++++ Data to process ++++

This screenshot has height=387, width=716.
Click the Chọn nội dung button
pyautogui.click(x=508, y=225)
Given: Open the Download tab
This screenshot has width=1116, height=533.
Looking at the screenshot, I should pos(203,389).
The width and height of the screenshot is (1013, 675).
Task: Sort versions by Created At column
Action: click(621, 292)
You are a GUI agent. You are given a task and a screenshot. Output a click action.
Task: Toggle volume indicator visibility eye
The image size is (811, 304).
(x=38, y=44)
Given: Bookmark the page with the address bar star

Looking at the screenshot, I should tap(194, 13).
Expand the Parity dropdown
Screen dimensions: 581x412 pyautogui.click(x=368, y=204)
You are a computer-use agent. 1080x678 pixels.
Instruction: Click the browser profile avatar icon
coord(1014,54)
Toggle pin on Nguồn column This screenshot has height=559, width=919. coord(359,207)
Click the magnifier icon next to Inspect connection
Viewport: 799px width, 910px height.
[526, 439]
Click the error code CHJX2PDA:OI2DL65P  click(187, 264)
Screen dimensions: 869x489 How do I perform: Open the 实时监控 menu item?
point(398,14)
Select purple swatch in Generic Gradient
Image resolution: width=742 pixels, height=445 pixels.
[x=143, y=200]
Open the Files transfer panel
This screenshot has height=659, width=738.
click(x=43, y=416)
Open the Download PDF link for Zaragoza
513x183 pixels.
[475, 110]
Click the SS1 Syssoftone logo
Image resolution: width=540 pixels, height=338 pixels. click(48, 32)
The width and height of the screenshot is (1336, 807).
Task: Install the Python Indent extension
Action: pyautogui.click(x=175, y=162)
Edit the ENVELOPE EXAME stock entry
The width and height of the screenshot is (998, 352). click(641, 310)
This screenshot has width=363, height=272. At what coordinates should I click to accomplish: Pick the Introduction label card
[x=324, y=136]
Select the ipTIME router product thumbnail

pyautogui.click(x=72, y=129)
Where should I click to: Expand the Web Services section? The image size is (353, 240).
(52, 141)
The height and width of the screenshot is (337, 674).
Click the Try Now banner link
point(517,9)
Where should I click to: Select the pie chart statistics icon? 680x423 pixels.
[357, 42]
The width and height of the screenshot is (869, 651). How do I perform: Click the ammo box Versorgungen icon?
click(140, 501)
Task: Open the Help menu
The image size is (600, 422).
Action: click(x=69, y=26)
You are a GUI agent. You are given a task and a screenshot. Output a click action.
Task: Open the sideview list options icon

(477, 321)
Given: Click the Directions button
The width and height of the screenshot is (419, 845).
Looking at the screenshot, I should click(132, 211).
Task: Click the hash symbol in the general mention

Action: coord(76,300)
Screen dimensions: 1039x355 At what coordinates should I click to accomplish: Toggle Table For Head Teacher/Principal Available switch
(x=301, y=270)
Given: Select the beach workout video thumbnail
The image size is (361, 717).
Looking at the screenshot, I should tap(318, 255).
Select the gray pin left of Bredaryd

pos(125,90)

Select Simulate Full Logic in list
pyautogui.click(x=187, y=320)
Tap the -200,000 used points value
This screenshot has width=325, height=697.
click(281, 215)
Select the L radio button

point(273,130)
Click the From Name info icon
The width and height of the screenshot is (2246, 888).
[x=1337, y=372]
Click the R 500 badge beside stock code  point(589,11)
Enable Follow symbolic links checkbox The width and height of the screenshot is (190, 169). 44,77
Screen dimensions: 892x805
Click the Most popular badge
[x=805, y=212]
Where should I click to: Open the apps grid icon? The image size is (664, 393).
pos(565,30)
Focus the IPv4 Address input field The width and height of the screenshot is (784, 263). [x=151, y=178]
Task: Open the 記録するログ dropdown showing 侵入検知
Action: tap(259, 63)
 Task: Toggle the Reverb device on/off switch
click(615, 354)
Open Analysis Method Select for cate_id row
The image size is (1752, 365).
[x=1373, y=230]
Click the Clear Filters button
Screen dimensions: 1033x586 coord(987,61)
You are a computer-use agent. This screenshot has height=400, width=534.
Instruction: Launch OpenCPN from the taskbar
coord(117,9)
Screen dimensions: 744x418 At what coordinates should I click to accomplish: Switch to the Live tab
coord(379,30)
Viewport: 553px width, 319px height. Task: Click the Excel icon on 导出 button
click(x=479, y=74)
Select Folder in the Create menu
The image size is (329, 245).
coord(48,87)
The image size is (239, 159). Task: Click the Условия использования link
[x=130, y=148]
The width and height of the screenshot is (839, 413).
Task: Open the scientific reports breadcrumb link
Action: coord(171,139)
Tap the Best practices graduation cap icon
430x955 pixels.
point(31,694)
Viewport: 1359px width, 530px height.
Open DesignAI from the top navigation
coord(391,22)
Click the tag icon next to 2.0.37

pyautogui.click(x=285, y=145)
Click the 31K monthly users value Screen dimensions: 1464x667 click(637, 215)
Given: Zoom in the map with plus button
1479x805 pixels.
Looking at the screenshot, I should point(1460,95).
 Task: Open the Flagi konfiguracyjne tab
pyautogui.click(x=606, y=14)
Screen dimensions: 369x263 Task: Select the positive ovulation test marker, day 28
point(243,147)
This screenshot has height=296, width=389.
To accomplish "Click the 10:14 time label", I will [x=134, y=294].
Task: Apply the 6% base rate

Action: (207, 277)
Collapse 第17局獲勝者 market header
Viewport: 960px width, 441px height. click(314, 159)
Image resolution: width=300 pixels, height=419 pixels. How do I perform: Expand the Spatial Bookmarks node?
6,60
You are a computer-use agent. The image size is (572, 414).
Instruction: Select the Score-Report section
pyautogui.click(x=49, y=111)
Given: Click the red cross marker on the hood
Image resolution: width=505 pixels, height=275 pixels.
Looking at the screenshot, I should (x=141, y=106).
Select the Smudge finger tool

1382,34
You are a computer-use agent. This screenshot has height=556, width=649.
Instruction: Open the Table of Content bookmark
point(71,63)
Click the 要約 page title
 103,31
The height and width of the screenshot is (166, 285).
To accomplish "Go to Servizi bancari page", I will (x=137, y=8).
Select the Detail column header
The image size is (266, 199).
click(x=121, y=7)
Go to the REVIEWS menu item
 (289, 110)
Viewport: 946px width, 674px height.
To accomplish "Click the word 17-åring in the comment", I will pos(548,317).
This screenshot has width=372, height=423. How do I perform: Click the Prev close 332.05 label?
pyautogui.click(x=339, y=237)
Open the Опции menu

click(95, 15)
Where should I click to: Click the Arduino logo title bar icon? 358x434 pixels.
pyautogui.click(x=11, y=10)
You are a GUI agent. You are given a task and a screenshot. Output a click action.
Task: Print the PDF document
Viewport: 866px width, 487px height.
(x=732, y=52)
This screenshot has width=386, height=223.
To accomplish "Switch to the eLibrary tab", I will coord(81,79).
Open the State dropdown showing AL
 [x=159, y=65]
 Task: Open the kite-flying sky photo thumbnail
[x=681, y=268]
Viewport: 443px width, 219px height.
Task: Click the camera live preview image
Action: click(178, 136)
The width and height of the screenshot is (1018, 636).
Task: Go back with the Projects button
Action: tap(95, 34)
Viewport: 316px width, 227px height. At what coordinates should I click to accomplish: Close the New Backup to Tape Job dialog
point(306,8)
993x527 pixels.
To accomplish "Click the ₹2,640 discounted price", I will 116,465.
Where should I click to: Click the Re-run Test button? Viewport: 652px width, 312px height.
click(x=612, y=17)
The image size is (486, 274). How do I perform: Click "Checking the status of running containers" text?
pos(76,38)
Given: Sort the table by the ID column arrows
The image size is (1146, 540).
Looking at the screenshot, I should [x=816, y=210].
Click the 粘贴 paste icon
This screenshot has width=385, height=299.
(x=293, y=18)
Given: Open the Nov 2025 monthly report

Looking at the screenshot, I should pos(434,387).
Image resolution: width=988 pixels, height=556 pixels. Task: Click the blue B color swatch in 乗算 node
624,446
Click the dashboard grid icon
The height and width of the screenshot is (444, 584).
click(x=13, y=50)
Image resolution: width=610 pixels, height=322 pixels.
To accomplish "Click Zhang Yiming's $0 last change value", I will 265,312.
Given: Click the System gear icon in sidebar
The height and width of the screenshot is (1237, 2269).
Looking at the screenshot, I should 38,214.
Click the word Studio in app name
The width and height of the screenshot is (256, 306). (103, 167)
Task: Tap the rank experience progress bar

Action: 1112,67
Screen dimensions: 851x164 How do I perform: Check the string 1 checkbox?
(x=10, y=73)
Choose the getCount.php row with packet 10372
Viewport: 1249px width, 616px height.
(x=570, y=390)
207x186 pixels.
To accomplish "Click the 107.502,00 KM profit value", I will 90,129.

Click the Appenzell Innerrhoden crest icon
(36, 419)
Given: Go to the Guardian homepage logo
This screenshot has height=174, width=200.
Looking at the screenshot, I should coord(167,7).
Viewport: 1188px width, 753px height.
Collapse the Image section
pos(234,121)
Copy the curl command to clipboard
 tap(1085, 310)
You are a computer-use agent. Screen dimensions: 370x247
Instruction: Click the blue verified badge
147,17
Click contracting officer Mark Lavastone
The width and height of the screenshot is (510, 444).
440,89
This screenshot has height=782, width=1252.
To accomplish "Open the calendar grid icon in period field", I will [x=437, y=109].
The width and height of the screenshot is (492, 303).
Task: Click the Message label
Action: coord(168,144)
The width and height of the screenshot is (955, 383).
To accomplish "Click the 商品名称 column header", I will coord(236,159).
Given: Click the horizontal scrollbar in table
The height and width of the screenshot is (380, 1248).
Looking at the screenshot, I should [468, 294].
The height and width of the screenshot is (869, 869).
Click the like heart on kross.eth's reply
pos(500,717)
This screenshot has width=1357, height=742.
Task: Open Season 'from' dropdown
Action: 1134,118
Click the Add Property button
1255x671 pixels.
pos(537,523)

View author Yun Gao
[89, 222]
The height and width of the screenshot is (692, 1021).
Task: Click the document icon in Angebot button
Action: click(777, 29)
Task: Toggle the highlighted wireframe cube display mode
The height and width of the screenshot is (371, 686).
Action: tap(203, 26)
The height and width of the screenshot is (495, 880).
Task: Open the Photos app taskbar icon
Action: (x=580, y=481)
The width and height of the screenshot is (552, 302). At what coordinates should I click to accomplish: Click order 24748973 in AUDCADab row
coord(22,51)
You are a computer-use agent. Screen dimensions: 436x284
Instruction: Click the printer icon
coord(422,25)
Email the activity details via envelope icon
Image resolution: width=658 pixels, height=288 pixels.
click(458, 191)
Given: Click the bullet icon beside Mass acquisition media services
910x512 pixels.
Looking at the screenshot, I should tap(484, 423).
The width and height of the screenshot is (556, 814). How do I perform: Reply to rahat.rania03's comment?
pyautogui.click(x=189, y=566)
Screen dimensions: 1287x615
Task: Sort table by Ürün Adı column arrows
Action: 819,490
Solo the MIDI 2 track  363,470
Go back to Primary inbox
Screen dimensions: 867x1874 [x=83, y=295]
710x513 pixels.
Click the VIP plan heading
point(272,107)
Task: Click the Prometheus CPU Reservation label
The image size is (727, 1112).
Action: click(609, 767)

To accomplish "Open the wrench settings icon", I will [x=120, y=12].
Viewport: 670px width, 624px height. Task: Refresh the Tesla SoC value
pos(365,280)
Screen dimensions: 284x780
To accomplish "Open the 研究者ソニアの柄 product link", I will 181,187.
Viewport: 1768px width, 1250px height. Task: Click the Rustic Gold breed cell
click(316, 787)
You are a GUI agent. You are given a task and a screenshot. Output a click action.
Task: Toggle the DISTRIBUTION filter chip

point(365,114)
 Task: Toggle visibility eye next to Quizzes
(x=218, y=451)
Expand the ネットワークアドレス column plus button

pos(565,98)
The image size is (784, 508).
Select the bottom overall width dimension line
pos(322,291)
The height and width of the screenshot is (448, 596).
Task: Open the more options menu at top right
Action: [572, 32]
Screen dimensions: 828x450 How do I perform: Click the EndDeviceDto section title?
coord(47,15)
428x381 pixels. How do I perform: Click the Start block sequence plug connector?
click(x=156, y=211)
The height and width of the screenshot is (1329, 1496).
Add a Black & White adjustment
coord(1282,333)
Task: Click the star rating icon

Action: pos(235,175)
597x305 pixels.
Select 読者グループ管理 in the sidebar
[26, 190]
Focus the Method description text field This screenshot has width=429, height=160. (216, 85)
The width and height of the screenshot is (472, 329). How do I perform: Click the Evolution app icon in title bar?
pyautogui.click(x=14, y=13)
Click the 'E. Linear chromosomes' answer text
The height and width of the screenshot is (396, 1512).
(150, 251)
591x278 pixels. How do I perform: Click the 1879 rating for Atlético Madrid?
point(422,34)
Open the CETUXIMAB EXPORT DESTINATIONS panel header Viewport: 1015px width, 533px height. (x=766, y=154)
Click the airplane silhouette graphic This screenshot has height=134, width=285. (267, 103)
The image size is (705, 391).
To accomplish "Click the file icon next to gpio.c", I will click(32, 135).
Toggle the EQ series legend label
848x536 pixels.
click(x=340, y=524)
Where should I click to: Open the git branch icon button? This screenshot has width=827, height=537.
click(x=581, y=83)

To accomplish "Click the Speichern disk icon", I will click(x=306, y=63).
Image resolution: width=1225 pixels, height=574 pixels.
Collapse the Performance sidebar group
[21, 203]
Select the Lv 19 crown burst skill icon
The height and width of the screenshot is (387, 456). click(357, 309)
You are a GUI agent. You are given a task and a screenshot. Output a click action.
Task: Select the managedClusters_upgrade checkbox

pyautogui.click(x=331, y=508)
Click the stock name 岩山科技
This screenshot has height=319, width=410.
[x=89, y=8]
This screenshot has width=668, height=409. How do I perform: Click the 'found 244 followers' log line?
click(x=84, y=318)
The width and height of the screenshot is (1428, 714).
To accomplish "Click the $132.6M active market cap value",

++++

• **Problem to work on**
Copy out the lines of the records word for word, starting at the line that contains "Screen dimensions: 744x418" and ending at the line that contains "coord(379,30)", with both of those lines included.

• **Solution to this exercise**
Screen dimensions: 744x418 At what coordinates should I click to accomplish: Switch to the Live tab
coord(379,30)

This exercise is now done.